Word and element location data

* * * * *

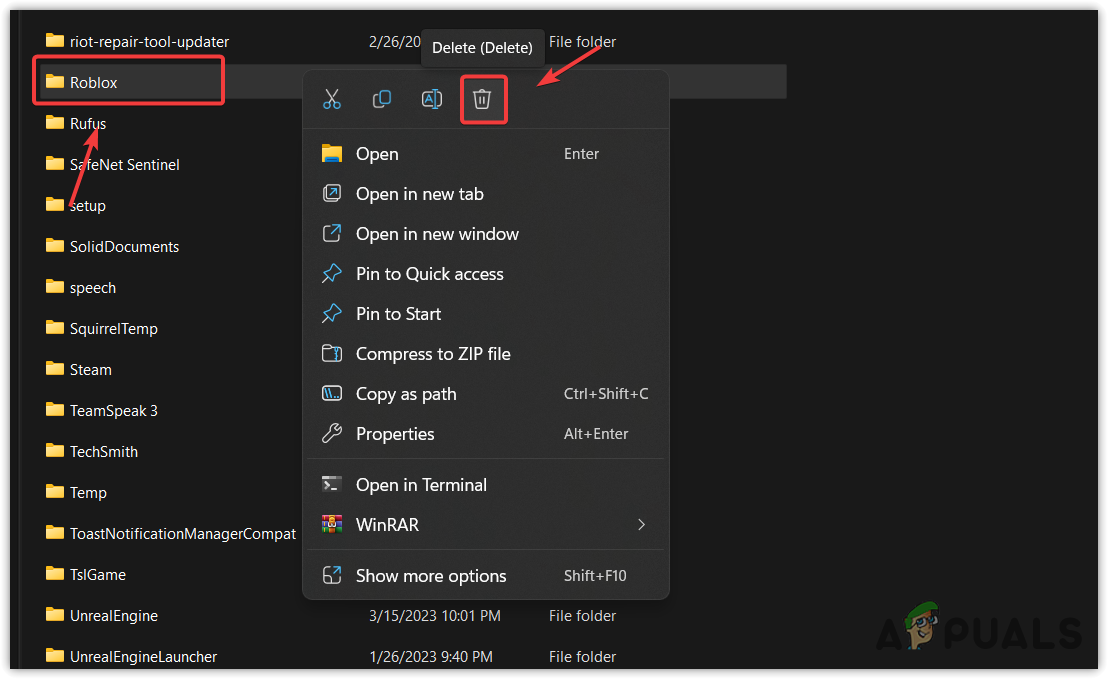Viewport: 1108px width, 679px height.
Task: Select Pin to Quick access
Action: 430,274
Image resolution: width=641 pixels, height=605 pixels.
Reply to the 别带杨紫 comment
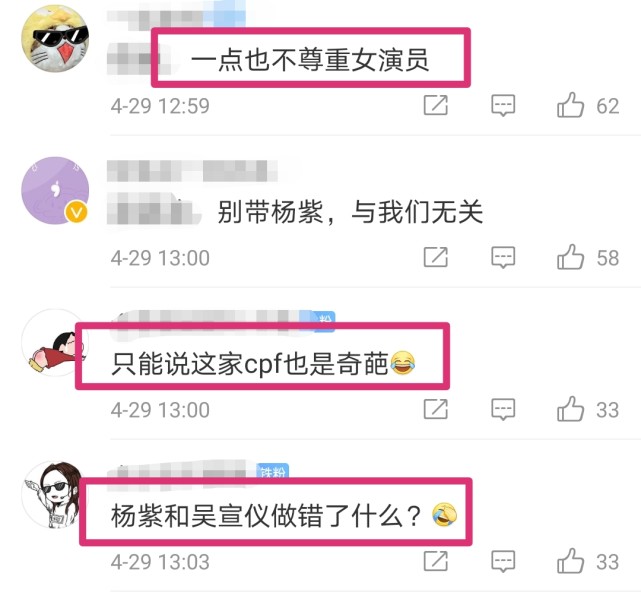(x=503, y=258)
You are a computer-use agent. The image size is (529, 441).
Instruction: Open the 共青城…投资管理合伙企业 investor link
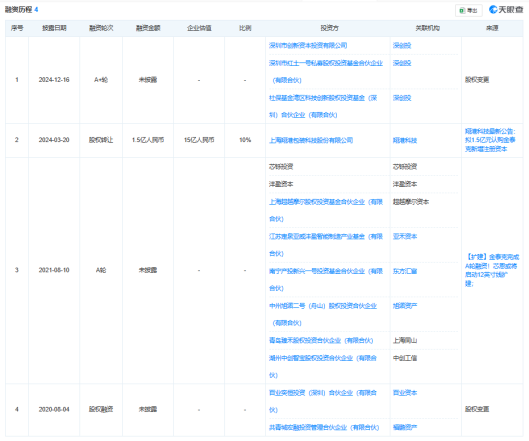point(324,428)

* * * * *

> **Task statement**
Quote every line of the material word for word, leaving out the pictures.

> **Task output**
Viewport: 1108px width, 679px height.
Task: Select Pin to Quick access
Action: 430,274
Image resolution: width=641 pixels, height=605 pixels.
Reply to the 别带杨紫 comment
(x=503, y=258)
You are a computer-use agent. The image size is (529, 441).
Instruction: Open the 共青城…投资管理合伙企业 investor link
point(324,428)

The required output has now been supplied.